Un tour du monde en cerfs-volants

par Elisabeth Bouvet

Article publié le 11/06/2009 Dernière mise à jour le 13/06/2009 à 16:46 TU

Le Roi Singe, personnage légendaire, célèbre pour sa participation au "pèlerinage en Occident" dans la mythologie chinoise de l'époque Ming.(Photo : Elisabeth Bouvet/ RFI)

Le Roi Singe, personnage légendaire, célèbre pour sa participation au "pèlerinage en Occident" dans la mythologie chinoise de l'époque Ming.
(Photo : Elisabeth Bouvet/ RFI)

Envie de plein air, de grands espaces ? Rendez-vous à la Bibliothèque Forney à Paris qui expose une centaine de cerfs-volants de toutes les dimensions, de tous les pays à commencer par la Chine. Soit un tour du monde en une centaine de ces objets en soie ou en feuilles de manioc sauvage et qui drainent dans leur sillage des ribambelles d’histoires et de légendes. Cerfs-volants, un ciel, un monde est l’intitulé de cette exposition à voir jusqu’au 1er août.
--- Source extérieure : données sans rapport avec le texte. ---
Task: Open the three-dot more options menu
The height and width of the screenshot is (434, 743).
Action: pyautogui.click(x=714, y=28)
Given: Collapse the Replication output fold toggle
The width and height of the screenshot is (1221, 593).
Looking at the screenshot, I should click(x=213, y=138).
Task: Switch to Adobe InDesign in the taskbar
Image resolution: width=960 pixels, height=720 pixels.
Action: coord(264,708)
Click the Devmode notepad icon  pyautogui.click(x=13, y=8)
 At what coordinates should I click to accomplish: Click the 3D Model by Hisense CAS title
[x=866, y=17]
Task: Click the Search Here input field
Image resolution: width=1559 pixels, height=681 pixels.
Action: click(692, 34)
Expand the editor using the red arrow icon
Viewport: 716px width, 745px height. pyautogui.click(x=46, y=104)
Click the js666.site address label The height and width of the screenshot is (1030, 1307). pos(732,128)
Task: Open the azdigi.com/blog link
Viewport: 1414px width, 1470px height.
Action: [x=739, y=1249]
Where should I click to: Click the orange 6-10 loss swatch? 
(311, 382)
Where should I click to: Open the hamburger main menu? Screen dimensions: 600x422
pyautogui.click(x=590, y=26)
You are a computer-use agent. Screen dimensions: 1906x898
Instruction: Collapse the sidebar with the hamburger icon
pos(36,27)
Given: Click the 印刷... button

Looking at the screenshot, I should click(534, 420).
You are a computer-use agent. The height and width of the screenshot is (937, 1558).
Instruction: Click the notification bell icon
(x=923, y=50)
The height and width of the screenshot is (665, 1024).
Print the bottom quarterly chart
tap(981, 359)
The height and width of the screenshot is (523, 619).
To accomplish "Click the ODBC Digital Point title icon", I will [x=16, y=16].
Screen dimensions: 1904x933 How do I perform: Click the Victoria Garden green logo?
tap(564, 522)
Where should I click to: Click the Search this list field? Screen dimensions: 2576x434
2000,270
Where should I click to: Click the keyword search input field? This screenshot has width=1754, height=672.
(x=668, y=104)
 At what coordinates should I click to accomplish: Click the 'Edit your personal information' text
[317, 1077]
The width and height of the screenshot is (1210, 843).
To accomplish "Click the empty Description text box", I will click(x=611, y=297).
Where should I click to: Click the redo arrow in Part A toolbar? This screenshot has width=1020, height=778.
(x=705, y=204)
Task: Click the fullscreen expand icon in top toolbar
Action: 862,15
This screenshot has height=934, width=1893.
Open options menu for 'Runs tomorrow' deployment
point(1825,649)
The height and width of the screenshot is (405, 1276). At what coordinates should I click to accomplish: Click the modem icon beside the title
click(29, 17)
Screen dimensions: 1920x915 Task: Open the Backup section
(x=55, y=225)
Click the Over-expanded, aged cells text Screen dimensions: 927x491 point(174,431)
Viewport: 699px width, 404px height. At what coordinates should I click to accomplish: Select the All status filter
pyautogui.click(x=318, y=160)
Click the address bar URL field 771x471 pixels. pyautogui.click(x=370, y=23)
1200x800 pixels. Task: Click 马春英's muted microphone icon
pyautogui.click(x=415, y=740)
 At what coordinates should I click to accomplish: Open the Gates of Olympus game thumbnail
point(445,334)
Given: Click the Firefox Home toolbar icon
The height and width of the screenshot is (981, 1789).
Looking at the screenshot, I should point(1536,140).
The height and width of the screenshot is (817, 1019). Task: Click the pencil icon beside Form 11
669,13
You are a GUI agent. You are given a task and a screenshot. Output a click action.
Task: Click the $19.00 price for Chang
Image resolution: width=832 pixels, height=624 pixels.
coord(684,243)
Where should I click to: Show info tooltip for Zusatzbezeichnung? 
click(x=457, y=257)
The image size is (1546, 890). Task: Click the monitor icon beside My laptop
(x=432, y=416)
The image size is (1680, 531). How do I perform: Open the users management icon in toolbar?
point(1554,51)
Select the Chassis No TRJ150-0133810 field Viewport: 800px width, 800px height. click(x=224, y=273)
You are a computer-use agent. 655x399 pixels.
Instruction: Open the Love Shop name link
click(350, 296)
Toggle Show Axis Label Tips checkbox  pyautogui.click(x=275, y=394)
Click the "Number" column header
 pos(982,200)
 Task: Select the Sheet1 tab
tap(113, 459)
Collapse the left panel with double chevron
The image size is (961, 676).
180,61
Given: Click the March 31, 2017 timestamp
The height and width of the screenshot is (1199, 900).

Exposition à la bibliothèque Forney, Paris.(Photo : Elisabeth Bouvet/ RFI)

Exposition à la bibliothèque Forney, Paris.
(Photo : Elisabeth Bouvet/ RFI)

S’il est une exposition au diapason de l’été, c’est bien celle qui se tient à deux pas de la Seine, à la Bibliothèque Forney. On y trouve quelques-uns des plus beaux spécimens de cerfs-volants : de Chine, de Corée, du Japon, de Malaisie, d’Inde ou de Grèce, ils couvrent les murs et les plafonds de la vénérable institution de mille et un motifs, de caravane de couleurs et de formes à donner envie de les décrocher tous pour les envoyer ripoliner le ciel de Paris.

Mais l’apparente légèreté voire fragilité de ces cerfs-volants puisés dans la collection de Gérard Clément - auxquels il faut aussi ajouter des cartes postales, images d’Epinal, photographies et autres matériels de montage pour cervo-listes en herbe - recèle en fait des épopées insoupçonnées. Car avant de nous inviter à survoler les différents pays invités à déployer leur savoir-faire en matière de cerf-volant, l’exposition remonte le cours du temps, prétexte à nous raconter de savoureuses et inattendues histoires. On ne les rapportera pas toutes mais on confiera être restée bouche bée devant le « cerf-volant cible » utilisé par l’armée américaine durant la Seconde guerre mondiale, soit un leurre maquillé aux couleurs des avions japonais ou allemands. Environ 1000 furent ainsi construits durant le conflit.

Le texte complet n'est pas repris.